I don’t wanna know man. You were with me. We left. We came back here. That’s the story.

The story.

And that story grew. More of his friends stepped forward to swear they had seen the two dorm mates leave the party together and head right home.

And they asked – girl, what girl?

And who was she?

A freshman a long way from home with no friends and no one paying attention to where she was, who she was with, and what had really happened.

The story grew to be so big that everything was dropped. Why would a senior in good standing throw everything away for twenty minutes of fun?

Right?

Sure.

He saw her one last time.

Saw her as her parents helped her pack a trailer up with everything she had, boxes and boxes and boxes and one stuffed bear that she held as two men loaded things into the trailer.

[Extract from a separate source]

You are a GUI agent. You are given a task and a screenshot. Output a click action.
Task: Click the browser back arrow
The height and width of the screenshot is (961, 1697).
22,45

She never saw him but he saw her.

Seeing her face for the first time.

Seeing the bruise under her eye.

The cut on her lower lip.

He went out and drank that night and drank and drank and drank until darkness took him and he woke up lying in the grass behind his dorm. Pants unbuttoned. Shirt untucked.

He panicked.

Then noticed the smell of piss and saw the dampness down the front of his pants.

He stared into the darkness of the city and took another drink.

He thought he hated her.

He wasn’t sure anymore.

He didn’t speak to any of the guys anymore, his friends that had stood by his side during everything.

He graduated a month after that night and everyone just went their ways.

He wondered where she went.

Some nights he can convince himself that the story is true.

Some nights.

Other nights he just hates her.

He looks down at his hands.

No red marks.

Nope.

One pill, two, pill, three pill and four and away he goes and all he can see is red.